The Cannibal Club

The Cannibal Club ★★★★½

Óculos escuros no rosto, aperol spritz na mão e biquíni no corpo: Gilda deita-se sobre uma espreguiçadeira enquanto troca olhares com o caseiro Lucimar. Mãos distantes cortam churrasco, e o flerte continua. O título, em crédito anterior, estabelece uma inicial estranheza. O clube dos canibais, anunciam letras vermelho-sangue. Repentinamente, aquele prato não mais parece tão apetitoso. A justificativa encontraria um apressado espectador na mera referência às práticas antropofágicas. Afinal, o filme parece bem explícito ao representar uma elite cuja opulência se sustenta diretamente na exploração dos marginalizados. A “população de bem”, o belicismo, o apelo à privatização, os estrangeirismos tanto na língua (rendez-vous) quanto na cultura (o tenor italiano), o ode aos países “de primeiro mundo”, a hierarquia patriarcal, a meritocracia, e até mesmo uma perdurante fase anal, tudo está ali.

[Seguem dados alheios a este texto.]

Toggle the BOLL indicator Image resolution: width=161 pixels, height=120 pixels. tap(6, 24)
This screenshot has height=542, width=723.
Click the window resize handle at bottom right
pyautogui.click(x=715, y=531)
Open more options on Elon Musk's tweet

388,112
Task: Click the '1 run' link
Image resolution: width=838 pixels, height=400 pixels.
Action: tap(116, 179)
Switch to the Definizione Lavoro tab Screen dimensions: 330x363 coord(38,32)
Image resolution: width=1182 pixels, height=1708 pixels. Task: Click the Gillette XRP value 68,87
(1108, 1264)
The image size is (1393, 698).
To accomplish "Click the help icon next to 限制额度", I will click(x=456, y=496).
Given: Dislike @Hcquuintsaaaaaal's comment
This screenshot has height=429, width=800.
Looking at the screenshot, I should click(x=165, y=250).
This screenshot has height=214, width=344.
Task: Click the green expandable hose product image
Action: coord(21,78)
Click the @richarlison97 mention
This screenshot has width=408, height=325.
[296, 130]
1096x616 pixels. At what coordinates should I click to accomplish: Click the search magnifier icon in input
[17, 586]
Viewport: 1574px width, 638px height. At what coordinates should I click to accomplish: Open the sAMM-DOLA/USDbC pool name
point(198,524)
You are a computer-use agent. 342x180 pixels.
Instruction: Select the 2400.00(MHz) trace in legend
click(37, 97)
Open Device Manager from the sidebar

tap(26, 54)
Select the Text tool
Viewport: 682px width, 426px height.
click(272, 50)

Pensar nesses termos, contudo, equivaleria a aprisionar o cinema na sua função comunicativa. Longe disso, na verdade, Guto Parente desloca gêneros e significados. A base por trás desse argumento passa obrigatoriamente por uma questão de impureza. Sim, a Sétima Arte toma de empréstimo da literatura elementos narrativos como enredo, personagens e diálogos. Parente chega mesmo a exacerbar essa herança - seja por uma aparente simplicidade do roteiro, seja pela redundância do paralelo entre sujeição e canibalismo. Justamente esse exagero, no entanto, leva o texto ao seu ponto de esgotamento e revela, assim, algo quiçá esquecido pelo olhar fugaz: o cinema é sobretudo audiovisual.